### WHAT THIS TASK INVOLVES
Every entry that follows should be reproduced exactly.

### RECORDS TO PROCESS
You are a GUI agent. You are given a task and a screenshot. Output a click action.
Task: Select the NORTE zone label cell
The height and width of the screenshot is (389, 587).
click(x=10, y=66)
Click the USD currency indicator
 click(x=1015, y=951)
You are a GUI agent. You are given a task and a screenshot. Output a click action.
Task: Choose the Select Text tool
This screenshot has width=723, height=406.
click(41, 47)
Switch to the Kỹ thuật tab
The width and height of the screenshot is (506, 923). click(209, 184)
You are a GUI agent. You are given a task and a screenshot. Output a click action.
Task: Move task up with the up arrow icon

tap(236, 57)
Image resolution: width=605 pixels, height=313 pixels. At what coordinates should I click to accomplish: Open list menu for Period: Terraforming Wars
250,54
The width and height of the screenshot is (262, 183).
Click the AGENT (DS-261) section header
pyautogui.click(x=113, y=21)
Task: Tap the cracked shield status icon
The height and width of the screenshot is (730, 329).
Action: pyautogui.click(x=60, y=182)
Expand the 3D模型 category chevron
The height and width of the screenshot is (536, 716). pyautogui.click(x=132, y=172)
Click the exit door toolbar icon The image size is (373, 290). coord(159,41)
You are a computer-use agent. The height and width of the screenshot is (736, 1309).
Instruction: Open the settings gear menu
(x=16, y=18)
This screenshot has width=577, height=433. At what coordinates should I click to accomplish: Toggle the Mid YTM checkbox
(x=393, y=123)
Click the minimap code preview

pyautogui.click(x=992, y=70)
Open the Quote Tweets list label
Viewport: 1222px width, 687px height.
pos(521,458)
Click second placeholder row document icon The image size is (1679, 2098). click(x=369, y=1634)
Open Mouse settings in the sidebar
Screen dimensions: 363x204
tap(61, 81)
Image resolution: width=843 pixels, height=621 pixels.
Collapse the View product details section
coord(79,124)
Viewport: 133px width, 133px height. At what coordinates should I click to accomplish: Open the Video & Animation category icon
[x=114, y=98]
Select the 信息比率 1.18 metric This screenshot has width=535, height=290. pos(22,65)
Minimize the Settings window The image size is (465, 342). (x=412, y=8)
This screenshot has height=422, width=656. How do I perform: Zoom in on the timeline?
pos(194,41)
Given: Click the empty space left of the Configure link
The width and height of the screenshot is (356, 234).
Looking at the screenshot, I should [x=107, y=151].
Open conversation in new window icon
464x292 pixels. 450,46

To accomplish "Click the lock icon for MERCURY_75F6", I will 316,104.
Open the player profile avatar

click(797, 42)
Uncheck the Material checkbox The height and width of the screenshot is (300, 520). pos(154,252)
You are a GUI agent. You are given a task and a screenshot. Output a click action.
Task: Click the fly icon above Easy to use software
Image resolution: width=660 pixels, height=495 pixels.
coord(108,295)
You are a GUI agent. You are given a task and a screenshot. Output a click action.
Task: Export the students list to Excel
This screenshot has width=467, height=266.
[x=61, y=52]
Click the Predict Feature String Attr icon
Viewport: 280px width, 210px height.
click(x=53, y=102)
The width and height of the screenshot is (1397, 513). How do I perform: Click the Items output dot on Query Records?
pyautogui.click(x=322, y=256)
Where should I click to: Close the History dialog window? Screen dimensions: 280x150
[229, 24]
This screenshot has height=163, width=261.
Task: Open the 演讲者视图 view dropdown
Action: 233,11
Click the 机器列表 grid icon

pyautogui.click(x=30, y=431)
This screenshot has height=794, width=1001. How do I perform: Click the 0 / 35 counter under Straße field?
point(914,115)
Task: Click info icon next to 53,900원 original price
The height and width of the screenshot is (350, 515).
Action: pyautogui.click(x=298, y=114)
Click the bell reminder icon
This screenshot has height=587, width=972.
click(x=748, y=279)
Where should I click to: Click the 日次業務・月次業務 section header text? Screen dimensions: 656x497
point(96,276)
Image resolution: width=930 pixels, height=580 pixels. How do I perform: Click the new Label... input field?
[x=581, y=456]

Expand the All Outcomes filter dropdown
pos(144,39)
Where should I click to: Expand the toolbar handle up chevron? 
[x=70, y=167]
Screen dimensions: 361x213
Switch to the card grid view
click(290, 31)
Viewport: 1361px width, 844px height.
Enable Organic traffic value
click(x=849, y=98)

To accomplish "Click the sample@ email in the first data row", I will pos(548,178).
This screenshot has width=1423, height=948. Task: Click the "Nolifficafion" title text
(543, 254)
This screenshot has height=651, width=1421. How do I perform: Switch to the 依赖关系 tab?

### FINISHED TASK
You are a GUI agent. You are given a task and a screenshot. Output a click action.
Task: Select the NORTE zone label cell
The height and width of the screenshot is (389, 587).
click(x=10, y=66)
Click the USD currency indicator
 click(x=1015, y=951)
You are a GUI agent. You are given a task and a screenshot. Output a click action.
Task: Choose the Select Text tool
This screenshot has width=723, height=406.
click(41, 47)
Switch to the Kỹ thuật tab
The width and height of the screenshot is (506, 923). click(209, 184)
You are a GUI agent. You are given a task and a screenshot. Output a click action.
Task: Move task up with the up arrow icon

tap(236, 57)
Image resolution: width=605 pixels, height=313 pixels. At what coordinates should I click to accomplish: Open list menu for Period: Terraforming Wars
250,54
The width and height of the screenshot is (262, 183).
Click the AGENT (DS-261) section header
pyautogui.click(x=113, y=21)
Task: Tap the cracked shield status icon
The height and width of the screenshot is (730, 329).
Action: pyautogui.click(x=60, y=182)
Expand the 3D模型 category chevron
The height and width of the screenshot is (536, 716). pyautogui.click(x=132, y=172)
Click the exit door toolbar icon The image size is (373, 290). coord(159,41)
You are a computer-use agent. The height and width of the screenshot is (736, 1309).
Instruction: Open the settings gear menu
(x=16, y=18)
This screenshot has width=577, height=433. At what coordinates should I click to accomplish: Toggle the Mid YTM checkbox
(x=393, y=123)
Click the minimap code preview

pyautogui.click(x=992, y=70)
Open the Quote Tweets list label
Viewport: 1222px width, 687px height.
pos(521,458)
Click second placeholder row document icon The image size is (1679, 2098). click(x=369, y=1634)
Open Mouse settings in the sidebar
Screen dimensions: 363x204
tap(61, 81)
Image resolution: width=843 pixels, height=621 pixels.
Collapse the View product details section
coord(79,124)
Viewport: 133px width, 133px height. At what coordinates should I click to accomplish: Open the Video & Animation category icon
[x=114, y=98]
Select the 信息比率 1.18 metric This screenshot has width=535, height=290. pos(22,65)
Minimize the Settings window The image size is (465, 342). (x=412, y=8)
This screenshot has height=422, width=656. How do I perform: Zoom in on the timeline?
pos(194,41)
Given: Click the empty space left of the Configure link
The width and height of the screenshot is (356, 234).
Looking at the screenshot, I should [x=107, y=151].
Open conversation in new window icon
464x292 pixels. 450,46

To accomplish "Click the lock icon for MERCURY_75F6", I will 316,104.
Open the player profile avatar

click(797, 42)
Uncheck the Material checkbox The height and width of the screenshot is (300, 520). pos(154,252)
You are a GUI agent. You are given a task and a screenshot. Output a click action.
Task: Click the fly icon above Easy to use software
Image resolution: width=660 pixels, height=495 pixels.
coord(108,295)
You are a GUI agent. You are given a task and a screenshot. Output a click action.
Task: Export the students list to Excel
This screenshot has width=467, height=266.
[x=61, y=52]
Click the Predict Feature String Attr icon
Viewport: 280px width, 210px height.
click(x=53, y=102)
The width and height of the screenshot is (1397, 513). How do I perform: Click the Items output dot on Query Records?
pyautogui.click(x=322, y=256)
Where should I click to: Close the History dialog window? Screen dimensions: 280x150
[229, 24]
This screenshot has height=163, width=261.
Task: Open the 演讲者视图 view dropdown
Action: 233,11
Click the 机器列表 grid icon

pyautogui.click(x=30, y=431)
This screenshot has height=794, width=1001. How do I perform: Click the 0 / 35 counter under Straße field?
point(914,115)
Task: Click info icon next to 53,900원 original price
The height and width of the screenshot is (350, 515).
Action: pyautogui.click(x=298, y=114)
Click the bell reminder icon
This screenshot has height=587, width=972.
click(x=748, y=279)
Where should I click to: Click the 日次業務・月次業務 section header text? Screen dimensions: 656x497
point(96,276)
Image resolution: width=930 pixels, height=580 pixels. How do I perform: Click the new Label... input field?
[x=581, y=456]

Expand the All Outcomes filter dropdown
pos(144,39)
Where should I click to: Expand the toolbar handle up chevron? 
[x=70, y=167]
Screen dimensions: 361x213
Switch to the card grid view
click(290, 31)
Viewport: 1361px width, 844px height.
Enable Organic traffic value
click(x=849, y=98)

To accomplish "Click the sample@ email in the first data row", I will pos(548,178).
This screenshot has width=1423, height=948. Task: Click the "Nolifficafion" title text
(543, 254)
This screenshot has height=651, width=1421. How do I perform: Switch to the 依赖关系 tab?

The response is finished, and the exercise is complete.